Just a few days ago, chief economic adviser (CEA) K.V. Subramanian sought to reassure us that the economy was on the mend. But if his predecessor's views are to be believed, that may not be the case. Former CEA Arvind Subramanian, in a working paper co-authored with the former head of the International Monetary Fund's India office Josh Felman, has said that India is passing through a "great slowdown" and seems headed for the "intensive care unit". The economy was suffering a second wave of the so-called Twin Balance Sheet problem, he said, this one marked by bad real estate loans after India’s own housing bubble burst, with knock-on effects on shadow banking that left this sector starved of finance and created a wider crisis in credit markets.
Clearly, lending in some parts of the economy has ground to gasp-inducing lows, though how exactly this crunch could be traced back to demonetization, as the former CEA seems to do, is sure to be contested and put to further academic inquiry.

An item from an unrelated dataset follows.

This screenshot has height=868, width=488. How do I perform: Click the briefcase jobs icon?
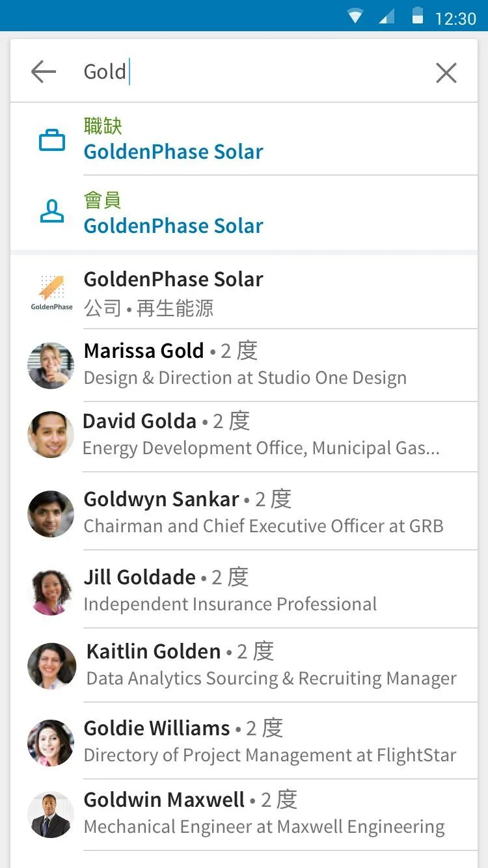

It is also likely that this slowdown is indeed extraordinary, to the extent that shocks may have played a larger role than admitted by analysts given to treating it as a chiefly cyclical phenomenon.
While we examine its causes, what’s critical is that the government has begun to display some urgency in addressing it. Efforts to revive both investment and consumer demand have been made, and a long-held position on fiscal control may end up being sacrificed to impart a significantly large boost. The effects of this over the years are not easy to foresee, and the risks involved need to be weighed carefully, lest the economy gets even harder to rescue should a spending splurge go wrong. What is evident is that for the economy to regain its mojo, action must soon be taken, and it must be consistent with a clear economic vision.